# SUPPLIED TEXT:
....
The court may send the message that even if all the other institutions in Baguio seem to have turned their backs on the people – the police who never failed to form barricades to protect SM from protesters peacefully expressing their opposition to the murder of trees, the city executive who told the people again and again that he cannot do anything about the situation, the majority in the city council who chose to sweep the issue under the rug, the supposed members of the so-called Fourth Estate who chose advertising revenues over principles and a sense of responsibility and duty to inform the people of the truth, the whole truth and nothing but the truth – the people can still seek refuge in the country’s justice system. Or it may reinforce the message that the people’s right to a healthful climate and environment is not reason enough to stop anyone from satisfying their insatiable hunger for money.
Citizens, children, students, teachers, artists, the clergy, volunteer lawyers, the men and women who walk the streets of Baguio - they are the plaintiffs in this case. They were their own witnesses, they were their own counsels.
....
# AVAILABLE DATA:
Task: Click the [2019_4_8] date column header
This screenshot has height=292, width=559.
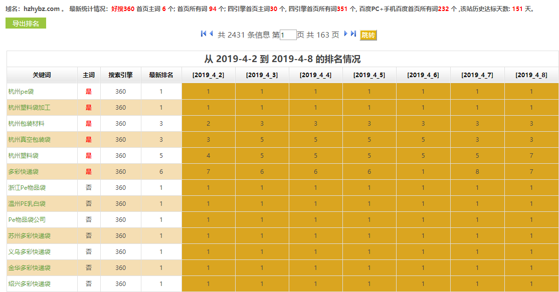Action: 531,74
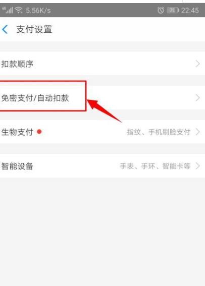Expand the 免密支付/自动扣款 chevron
The image size is (205, 286).
pyautogui.click(x=198, y=98)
....
# TO DO:
1. Decide whether each statement agrees with the Baguio passage, answering yes or no and quoting the deciding words: (a) the police formed barricades to protect SM from protesters; (b) the city executive promised to act on the situation; (c) the plaintiffs relied on lawyers hired by the city.
2. Copy the stretch of the Baguio passage from "Citizens, children, students, teachers, artists, the" through "their own counsels.".
3. Carry on the Baguio passage from the point where it ends.

# ANSWERS BY ITEM NUMBER:
1.
(a) Yes: "the police who never failed to form barricades to protect SM from protesters"
(b) No: "the city executive who told the people again and again that he cannot do anything about the situation"
(c) No: "They were their own witnesses, they were their own counsels."

2.
Citizens, children, students, teachers, artists, the clergy, volunteer lawyers, the men and women who walk the streets of Baguio - they are the plaintiffs in this case. They were their own witnesses, they were their own counsels.

3.
Most of the testimonies for the prosecution were objected to by lawyers belonging to the country’s top law firms – I, for one, was prevented from testifying on Luneta Hill’s being part of the city’s heritage and history. And all I wanted to say was that on that same hill the city’s pioneers built the very first structure, a sanitarium, that springboarded Kafagway’s transformation from a rancheria into the chartered city we now know as Baguio; that the Americans who envisioned Kafagway to become a hill station planted trees on and landscaped the hill to enhance the sanitarium, and that doctors at that facility believed that the Baguio’s cool mountain air miraculously aided in the healing of patients who braved the long and arduous journey from Manila to come to Luneta Hill to get well. But I didn’t have a college degree, unlike the lawyers of Fortun, Narvasa & Salazar and ACCRA law offices, as their lawyers pointed out in court, and neither did I have a title such as Atty., Engr., Arch., and therefore, in their eyes, I was not qualified to testify on such things.
On the other hand, the defendants presented several “educated” persons along with so-called public servants who took the stand to defend the interest not of the public but of the richest man in the country.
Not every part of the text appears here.